Your objective: Lines from the one containing "The image size is (1200, 613)." through the last line of the records below need to be repeated exactly; nothing else, and no pictures.

START Listed records

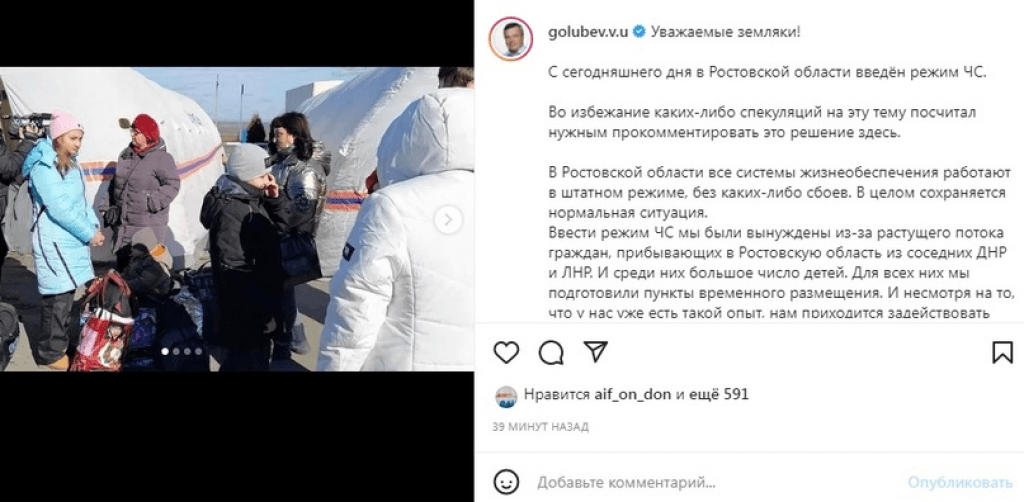The width and height of the screenshot is (1024, 502).
Task: View the list of 591 other likes
Action: click(x=712, y=394)
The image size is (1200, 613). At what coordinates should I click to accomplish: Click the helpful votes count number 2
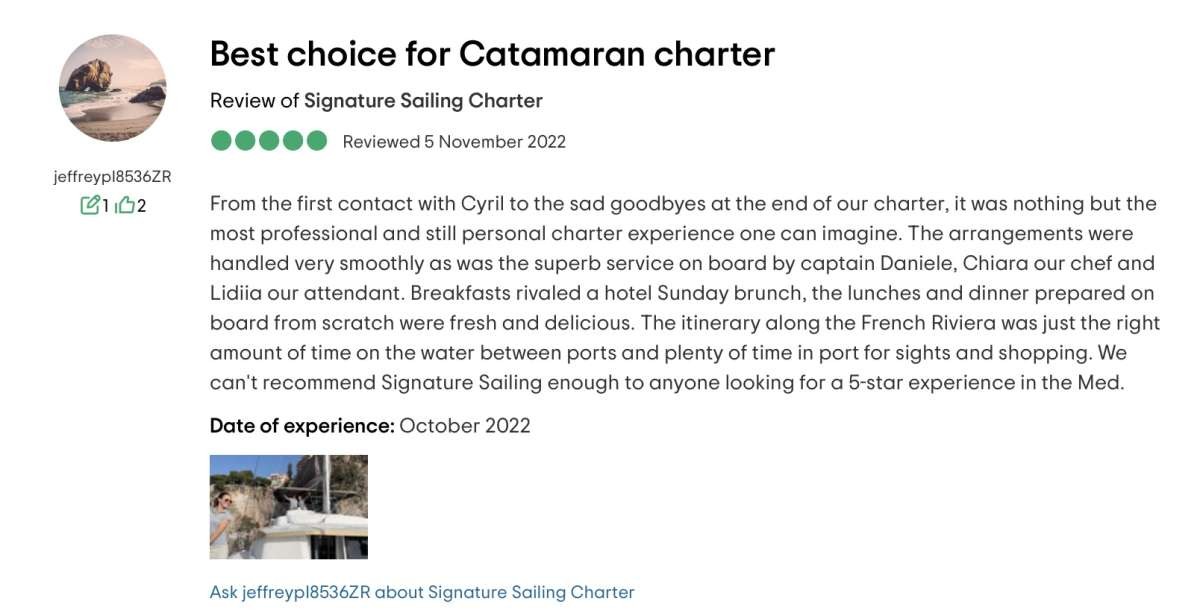tap(142, 207)
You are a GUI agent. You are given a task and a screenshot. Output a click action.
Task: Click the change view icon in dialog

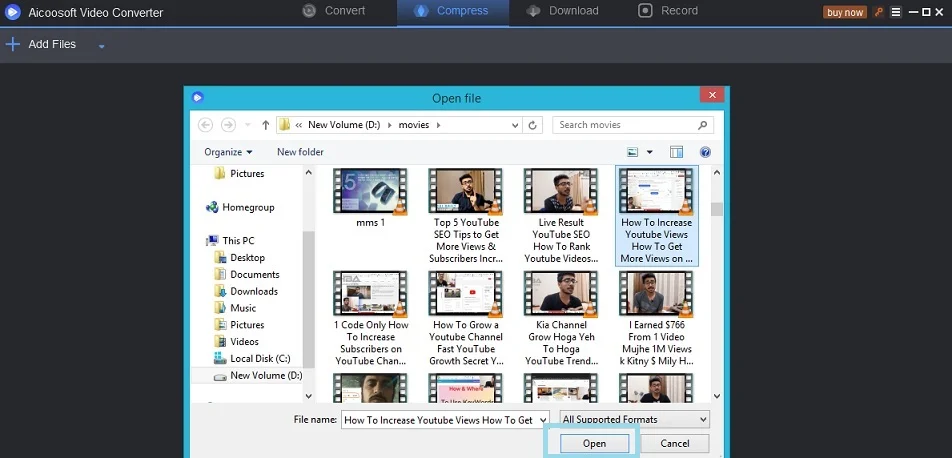(x=633, y=152)
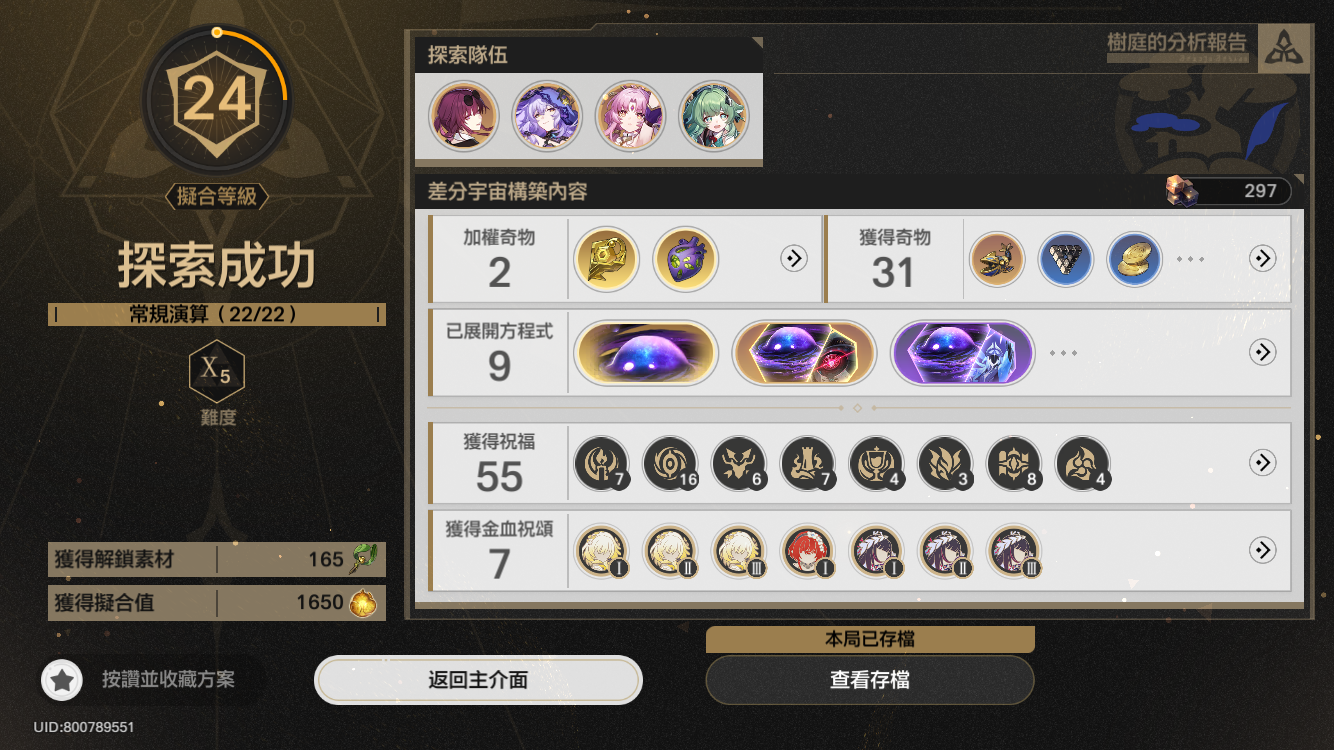Click the gold coins curio icon
The image size is (1334, 750).
click(1135, 259)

END Listed records

Output:
The image size is (1200, 613). At what coordinates should I click to accomplish: Click the helpful votes count number 2
tap(142, 207)
You are a GUI agent. You are given a task and a screenshot. Output a click action.
Task: Click the change view icon in dialog

(x=633, y=152)
Click the gold coins curio icon
The image size is (1334, 750).
click(1135, 259)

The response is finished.